Daily Record

No Dembele No Griffiths No sweat

Rodgers isn’t panicking about injury crisis as he puts his faith in squad

- CRAIG SWAN c.swan@dailyrecor­d.co.uk

NO Moussa Dembele. No Leigh Griffiths. No problem.

If Brendan Rodgers is worried about going into tonight’s Champions League showdown without his two sharpest-shooters, he’s hiding it well.

Then again, he went through all of last season doing that too.

Dembele and Griffiths may have hit seven goals in the six do-or-die qualifiers a year ago but Rodgers has spent a season reshaping Celtic and ensuring the whole set-up doesn’t rely on individual­s.

Restructur­ing, reworking, finding ways and systems.

Losing one is disappoint­ing. Losing two is frustratin­g. But none of the blows is fatal. The hours put in at Lennoxtown, the teachings of tactics, the flexibilit­y.

All geared towards situations like this. Callum McGregor deployed at left-back. Scott Brown dropping into a near centre-back position. Rotations of three to four at the back within seconds.

The situation last term when Scott Sinclair played up front, a role also taken at times by Patrick Roberts and Tom Rogic.

It’s not square pegs in round holes anymore. It’s just having adjustable pieces for your jigsaw.

Rodgers would rather have Dembele and Griffiths against Rosenborg but the card house won’t collapse without them in the most intense of situations.

Asked if he’d prefer to be at his strongest up front for the tie, he said: “We still might be. We didn’t have a striker at Hearts and we scored five.

“That’s what you need. Multiple goalscorer­s. We have Rogic who scores, Sinclair who scores, James Forrest chips in, Stuart Armstrong can score.

“We have enough goalscorer­s in there. Just because it’s not a traditiona­l goalscorer doesn’t mean you can’t score. You just have to find a different way”

Put simply, just because there’s tightness in Dembele’s hamstring doesn’t mean there’s any in the Celtic set-up.

Rogic is set to get the nod as what modern coaches call a false nine tonight and Rodgers said: “It gives you superiorit­y. It’s very difficult to play against and I’ve done it wherever I’ve been.

“That floating player forcing the centre-half to come in or come out and what you need is pace in behind him.

“It can gain you superiorit­y in an effective area of the field.

“You will always have in your squad the reference point of a number nine.

“For me, that nine needs to be able and have mobility.

“But, if they are not available, it’s about being able to move and find other ways.

“That was the beauty of last season, what we developed from.”

Of course, the manager can talk tactics all day long. He’d certainly rather do that than discuss transfer speculatio­n or the Green Brigade.

Football fans these days are excellentl­y educated yet, naturally, there will be some who struggle with Rodgers’ subtle nuances.

For them, it’s all chat. What counts is performanc­es, whatever way you do it, and the Celtic fans trust Rodgers because of the way he has sent his players out in the last 12 months.

Sure it’s talent, sure it’s technical ability. But, as Rodgers says, it’s as much about attitude and applicatio­n. He added: “We had to get them mentally right and then, over the course of the season, we were able to play a different system, different structures.

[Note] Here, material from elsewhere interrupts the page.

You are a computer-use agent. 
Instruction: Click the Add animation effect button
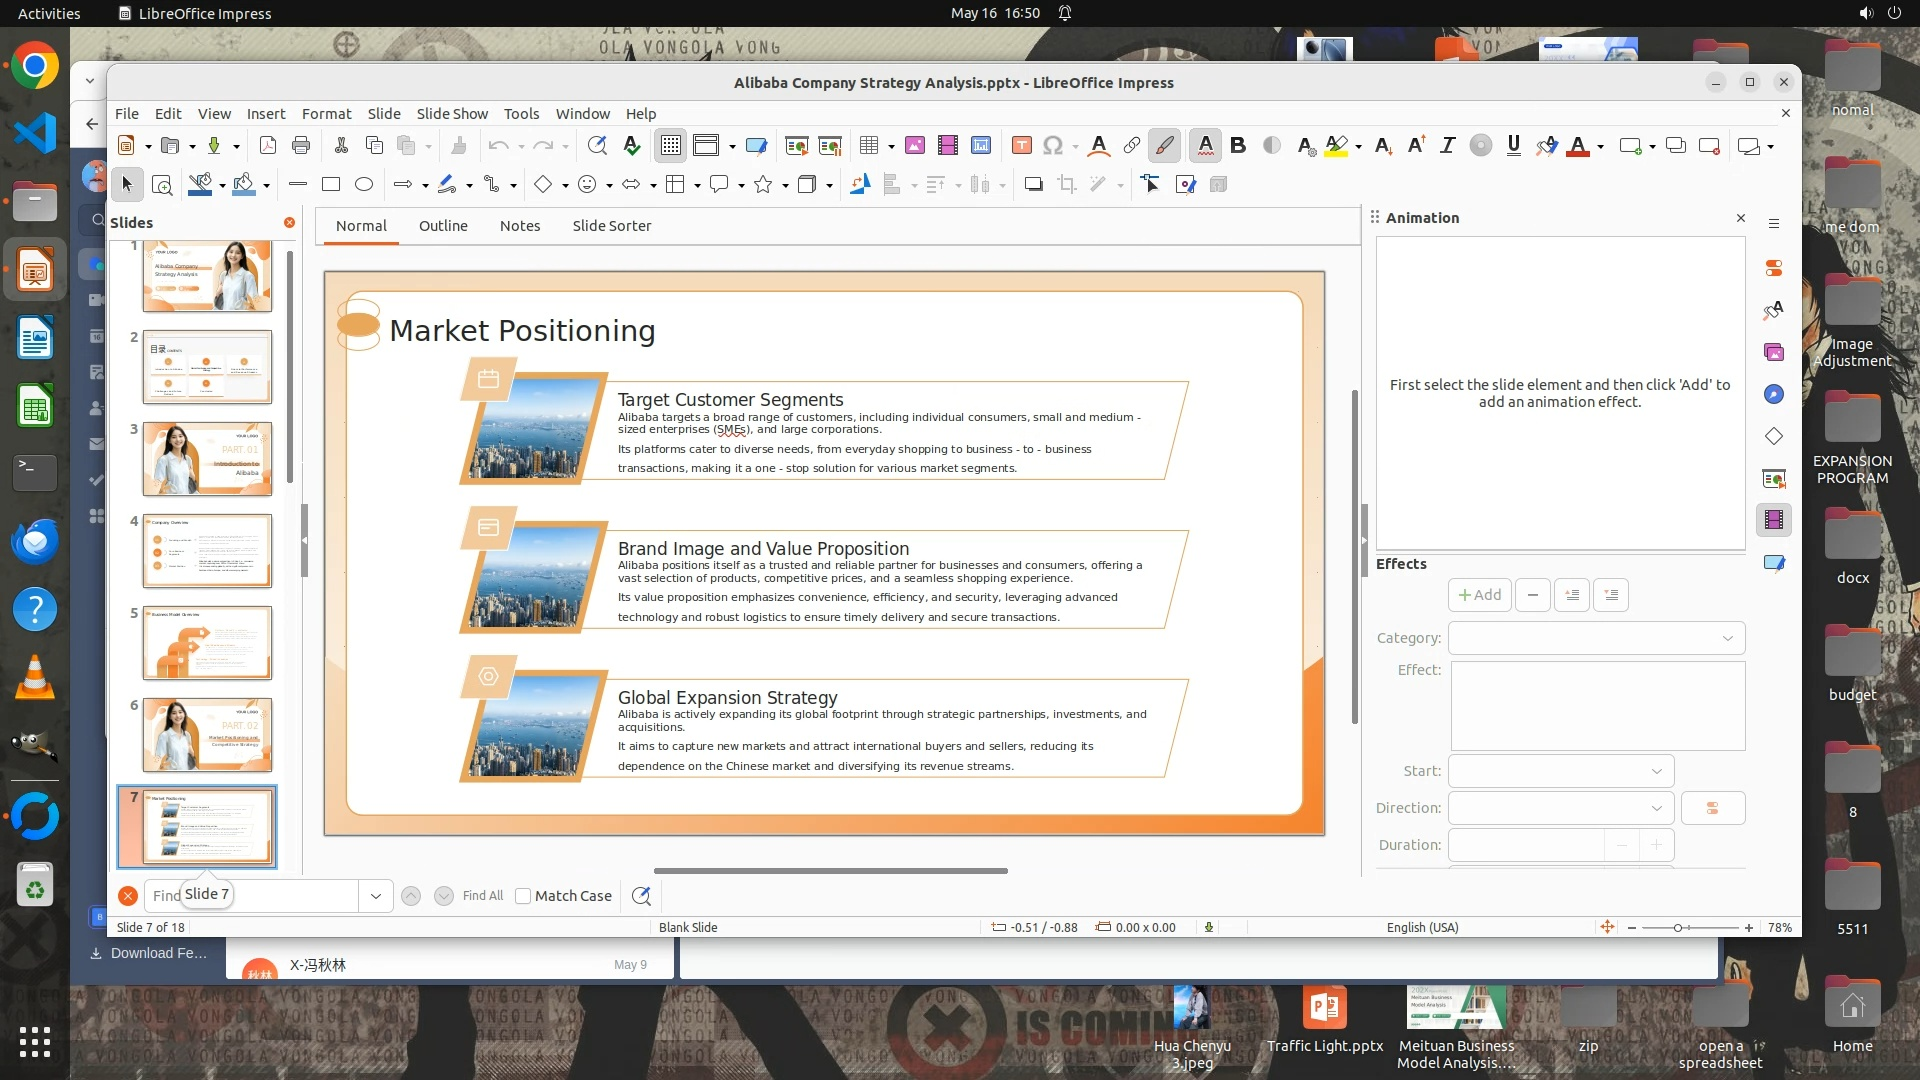1479,595
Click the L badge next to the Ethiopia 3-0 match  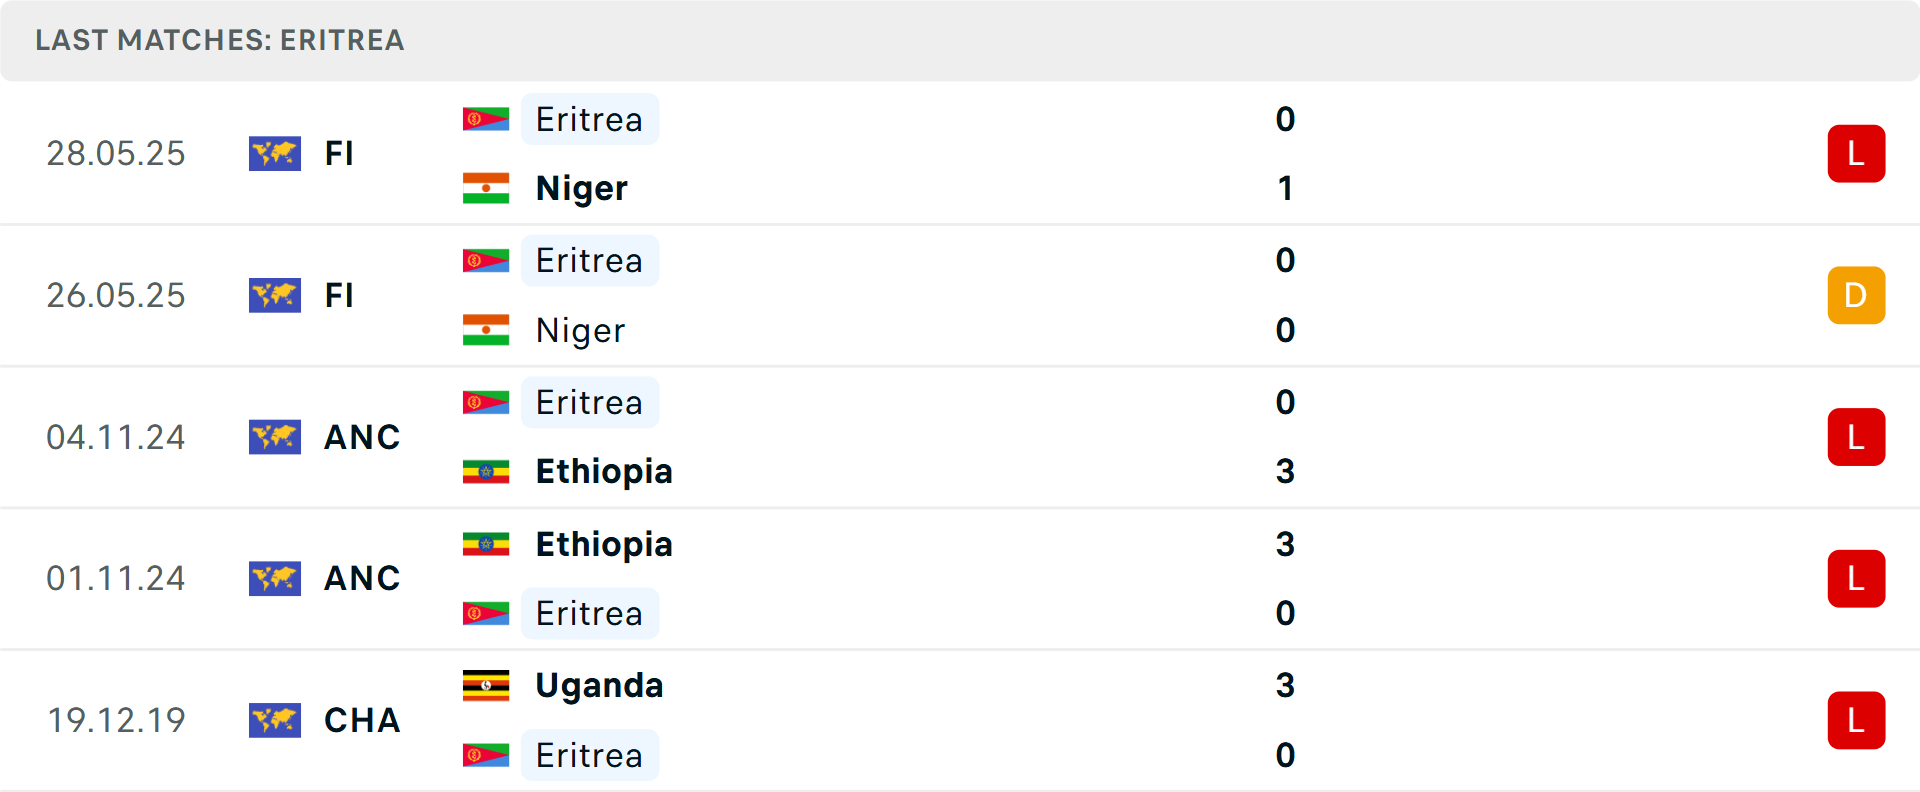point(1857,437)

“Then we arrived at this point where we have courage.

“British teams, in the main, have a courage which is physical.

“Be aggressive and strong but then sometimes what happens is that, when the pressure is on, the players and coaches get nervous.

“This team now is building towards having courage to play.

“We are at a point where, in these games, there is a different feel and a different courage to accept the ball and have the nerve to play.

“We have morphed from a defensive system and then different attacking systems within the game.